Friday, March 9, 2012

Useless Advice on Parenting

Various news outlets are trumpeting some new research that seems to show problems with authoritarian parenting:
Using data on nearly 600 kids from an ongoing study of middle school and high school students in New Hampshire, researchers from the University of New Hampshire were able to link "my way or the highway" parenting with more delinquency in kids -- measured in behaviors like shop-lifting, substance abuse and attacking someone else with the intention of hurting or killing.

Firm but loving parenting, on the other hand, led to fewer transgressions. Permissive parenting, surprisingly, didn't seem to make much of a difference either way.
"Firm but loving." What, exactly, does that mean? Are there any parents, no matter how strict, who don't think their parenting is loving? "I think I'll try some cruel, indifferent parenting and see if that works." Please. This is like the joke dating advice a friend of mine likes to recite, which goes something like, "Be confident, but not aggressive, and talk freely but be a good listener, and don't put yourself down but don't be arrogant either, and above all be yourself."

By the time kids reach middle school, parents and children have had 12 years to adapt to each other. Did these "researchers" not wonder why some parents were very strict? Did it maybe have to do, for some of them, with the discovery that their wayward-tending children did not respond to gentle admonitions?
To explain the link between parenting style and behavior in kids, the researchers suggest that what matters most is how "legitimate" kids think their parents' authority is. This sense of legitimacy comes when kids trust that their parents are making the best decisions for them and believe that they need to do what their parents say even if they don’t always like how their parents are treating them.

When kids respect the authority of their parents, the researchers reported in the Journal of Adolescence, their behavior is better. Previous research has also linked firm but caring parenting with kids who have more self-control and self-reliance.

"When children consider their parents to be legitimate authority figures, they trust the parent and feel they have an obligation to do what their parents tell them to do," said lead researcher Rick Trinkner.

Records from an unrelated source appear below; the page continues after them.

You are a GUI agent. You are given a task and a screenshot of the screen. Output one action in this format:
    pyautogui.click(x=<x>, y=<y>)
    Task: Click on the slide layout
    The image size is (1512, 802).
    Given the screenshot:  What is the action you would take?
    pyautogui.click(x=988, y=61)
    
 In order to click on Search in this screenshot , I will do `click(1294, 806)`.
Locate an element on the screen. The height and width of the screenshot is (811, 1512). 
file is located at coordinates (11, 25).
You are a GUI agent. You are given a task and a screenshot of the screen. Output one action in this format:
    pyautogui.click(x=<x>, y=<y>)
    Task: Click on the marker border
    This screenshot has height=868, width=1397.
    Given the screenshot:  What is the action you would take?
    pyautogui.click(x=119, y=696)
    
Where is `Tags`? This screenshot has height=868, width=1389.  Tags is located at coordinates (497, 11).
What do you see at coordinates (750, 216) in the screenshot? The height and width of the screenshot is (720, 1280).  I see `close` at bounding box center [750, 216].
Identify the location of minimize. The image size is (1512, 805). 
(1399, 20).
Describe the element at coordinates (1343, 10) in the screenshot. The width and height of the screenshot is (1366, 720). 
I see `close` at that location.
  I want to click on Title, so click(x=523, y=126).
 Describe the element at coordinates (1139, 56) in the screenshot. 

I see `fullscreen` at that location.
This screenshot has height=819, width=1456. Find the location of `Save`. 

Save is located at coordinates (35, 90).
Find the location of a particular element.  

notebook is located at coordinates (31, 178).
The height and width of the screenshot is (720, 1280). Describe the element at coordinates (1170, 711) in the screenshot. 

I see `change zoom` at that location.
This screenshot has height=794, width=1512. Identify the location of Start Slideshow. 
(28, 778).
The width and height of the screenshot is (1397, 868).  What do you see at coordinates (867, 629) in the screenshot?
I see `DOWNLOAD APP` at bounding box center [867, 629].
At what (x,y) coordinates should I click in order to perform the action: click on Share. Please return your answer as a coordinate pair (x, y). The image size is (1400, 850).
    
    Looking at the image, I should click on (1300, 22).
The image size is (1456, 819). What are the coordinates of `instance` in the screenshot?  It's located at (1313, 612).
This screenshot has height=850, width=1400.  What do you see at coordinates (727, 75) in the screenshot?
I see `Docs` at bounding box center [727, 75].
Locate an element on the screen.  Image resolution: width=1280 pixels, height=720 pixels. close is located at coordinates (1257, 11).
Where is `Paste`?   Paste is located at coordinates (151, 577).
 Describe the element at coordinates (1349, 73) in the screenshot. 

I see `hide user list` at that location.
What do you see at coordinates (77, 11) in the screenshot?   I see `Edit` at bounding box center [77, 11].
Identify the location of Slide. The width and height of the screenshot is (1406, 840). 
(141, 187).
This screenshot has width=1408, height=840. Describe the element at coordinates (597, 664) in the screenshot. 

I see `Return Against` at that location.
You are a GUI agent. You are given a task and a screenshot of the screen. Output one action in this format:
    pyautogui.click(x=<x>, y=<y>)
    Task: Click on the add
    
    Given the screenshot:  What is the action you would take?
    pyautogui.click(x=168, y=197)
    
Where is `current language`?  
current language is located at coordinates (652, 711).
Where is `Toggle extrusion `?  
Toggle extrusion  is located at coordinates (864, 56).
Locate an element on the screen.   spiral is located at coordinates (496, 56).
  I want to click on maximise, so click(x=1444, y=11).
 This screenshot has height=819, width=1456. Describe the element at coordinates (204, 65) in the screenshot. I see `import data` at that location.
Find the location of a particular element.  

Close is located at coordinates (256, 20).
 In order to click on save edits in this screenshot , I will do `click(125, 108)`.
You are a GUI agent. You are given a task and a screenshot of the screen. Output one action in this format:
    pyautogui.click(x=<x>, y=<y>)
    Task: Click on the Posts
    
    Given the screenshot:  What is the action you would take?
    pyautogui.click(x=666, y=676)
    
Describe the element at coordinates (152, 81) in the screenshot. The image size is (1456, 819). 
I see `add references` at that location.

"This is an important attribute for any authority figure to possess, as the parent does not have to rely on a system of rewards and punishments to control behavior, and the child is more likely to follow the rules when the parent is not physically present."
Well, now isn't that great. But maybe the reason some kids respect their parents' authority is that they don't really want to do things their parents consider wicked. Maybe some kids respond well to gentle pressure to excel in school because they want to do well in school. And maybe some kids find their parents' authority illegitimate because they want to skip school and get high and don't understand why this is a problem.

I have the sense that my children feel loved by their parents, and generally regard our authority as legitimate. We are certainly not authoritarian, but I don't really think we are "permissive" either. We try to be firm but loving. The result is that our kids all do exactly what they want to do. And if there is some "firm but loving" formula for getting your kids to, say, take school seriously, or think about the future, I really wish somebody would share it.